(Data items)
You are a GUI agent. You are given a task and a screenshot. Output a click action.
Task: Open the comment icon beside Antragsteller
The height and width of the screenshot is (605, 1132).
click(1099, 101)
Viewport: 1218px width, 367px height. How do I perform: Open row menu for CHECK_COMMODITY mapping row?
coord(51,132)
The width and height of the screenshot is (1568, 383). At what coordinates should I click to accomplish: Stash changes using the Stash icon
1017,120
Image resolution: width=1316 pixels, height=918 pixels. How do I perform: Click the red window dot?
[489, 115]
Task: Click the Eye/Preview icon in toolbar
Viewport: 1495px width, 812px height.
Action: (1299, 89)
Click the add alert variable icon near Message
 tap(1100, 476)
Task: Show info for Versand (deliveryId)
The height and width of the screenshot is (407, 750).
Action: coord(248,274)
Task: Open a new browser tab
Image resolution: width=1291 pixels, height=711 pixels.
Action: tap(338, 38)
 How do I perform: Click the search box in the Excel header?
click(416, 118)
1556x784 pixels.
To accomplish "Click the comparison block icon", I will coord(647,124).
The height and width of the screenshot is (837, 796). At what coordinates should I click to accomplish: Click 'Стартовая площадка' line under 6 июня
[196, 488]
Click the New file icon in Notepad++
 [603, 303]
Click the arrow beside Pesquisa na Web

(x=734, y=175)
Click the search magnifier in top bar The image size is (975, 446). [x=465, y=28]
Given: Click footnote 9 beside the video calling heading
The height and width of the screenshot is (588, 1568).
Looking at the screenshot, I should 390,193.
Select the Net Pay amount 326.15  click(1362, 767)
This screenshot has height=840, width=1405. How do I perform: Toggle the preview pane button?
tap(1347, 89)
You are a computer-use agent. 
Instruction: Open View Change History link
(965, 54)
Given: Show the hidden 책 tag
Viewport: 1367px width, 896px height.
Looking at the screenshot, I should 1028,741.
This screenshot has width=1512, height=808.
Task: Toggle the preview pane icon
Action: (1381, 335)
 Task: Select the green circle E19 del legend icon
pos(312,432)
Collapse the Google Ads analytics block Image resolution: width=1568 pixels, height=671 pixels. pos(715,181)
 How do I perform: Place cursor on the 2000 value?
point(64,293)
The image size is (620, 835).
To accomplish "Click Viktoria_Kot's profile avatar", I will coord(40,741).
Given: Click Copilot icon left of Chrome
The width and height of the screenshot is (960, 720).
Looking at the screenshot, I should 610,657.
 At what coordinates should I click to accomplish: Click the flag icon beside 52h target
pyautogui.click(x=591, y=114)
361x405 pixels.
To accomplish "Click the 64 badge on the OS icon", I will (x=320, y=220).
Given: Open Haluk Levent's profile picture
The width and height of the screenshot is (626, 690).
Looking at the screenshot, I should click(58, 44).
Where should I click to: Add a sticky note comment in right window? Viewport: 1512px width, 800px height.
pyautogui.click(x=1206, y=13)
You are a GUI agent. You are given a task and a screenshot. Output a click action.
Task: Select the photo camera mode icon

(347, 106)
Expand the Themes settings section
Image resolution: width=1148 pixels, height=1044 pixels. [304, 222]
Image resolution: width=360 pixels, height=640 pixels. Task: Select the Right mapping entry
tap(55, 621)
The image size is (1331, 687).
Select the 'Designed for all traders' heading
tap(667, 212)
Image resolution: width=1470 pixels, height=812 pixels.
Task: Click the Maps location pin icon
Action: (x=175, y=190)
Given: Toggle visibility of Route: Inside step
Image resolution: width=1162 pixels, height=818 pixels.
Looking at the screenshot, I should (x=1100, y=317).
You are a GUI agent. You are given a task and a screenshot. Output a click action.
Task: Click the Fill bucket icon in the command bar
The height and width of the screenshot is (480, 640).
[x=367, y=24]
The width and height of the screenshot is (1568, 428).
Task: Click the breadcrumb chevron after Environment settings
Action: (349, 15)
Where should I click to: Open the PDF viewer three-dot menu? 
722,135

__What needs to be done__: Take exactly the lines from the one containing "Image resolution: width=1291" through the one containing "361x405 pixels." in the data above, and output them with nothing added.

__Your solution__:
Image resolution: width=1291 pixels, height=711 pixels.
Action: tap(338, 38)
 How do I perform: Click the search box in the Excel header?
click(416, 118)
1556x784 pixels.
To accomplish "Click the comparison block icon", I will coord(647,124).
The height and width of the screenshot is (837, 796). At what coordinates should I click to accomplish: Click 'Стартовая площадка' line under 6 июня
[196, 488]
Click the New file icon in Notepad++
 [603, 303]
Click the arrow beside Pesquisa na Web

(x=734, y=175)
Click the search magnifier in top bar The image size is (975, 446). [x=465, y=28]
Given: Click footnote 9 beside the video calling heading
The height and width of the screenshot is (588, 1568).
Looking at the screenshot, I should 390,193.
Select the Net Pay amount 326.15  click(1362, 767)
This screenshot has height=840, width=1405. How do I perform: Toggle the preview pane button?
tap(1347, 89)
You are a computer-use agent. 
Instruction: Open View Change History link
(965, 54)
Given: Show the hidden 책 tag
Viewport: 1367px width, 896px height.
Looking at the screenshot, I should 1028,741.
This screenshot has width=1512, height=808.
Task: Toggle the preview pane icon
Action: (1381, 335)
 Task: Select the green circle E19 del legend icon
pos(312,432)
Collapse the Google Ads analytics block Image resolution: width=1568 pixels, height=671 pixels. pos(715,181)
 How do I perform: Place cursor on the 2000 value?
point(64,293)
The image size is (620, 835).
To accomplish "Click Viktoria_Kot's profile avatar", I will coord(40,741).
Given: Click Copilot icon left of Chrome
The width and height of the screenshot is (960, 720).
Looking at the screenshot, I should 610,657.
 At what coordinates should I click to accomplish: Click the flag icon beside 52h target
pyautogui.click(x=591, y=114)
361x405 pixels.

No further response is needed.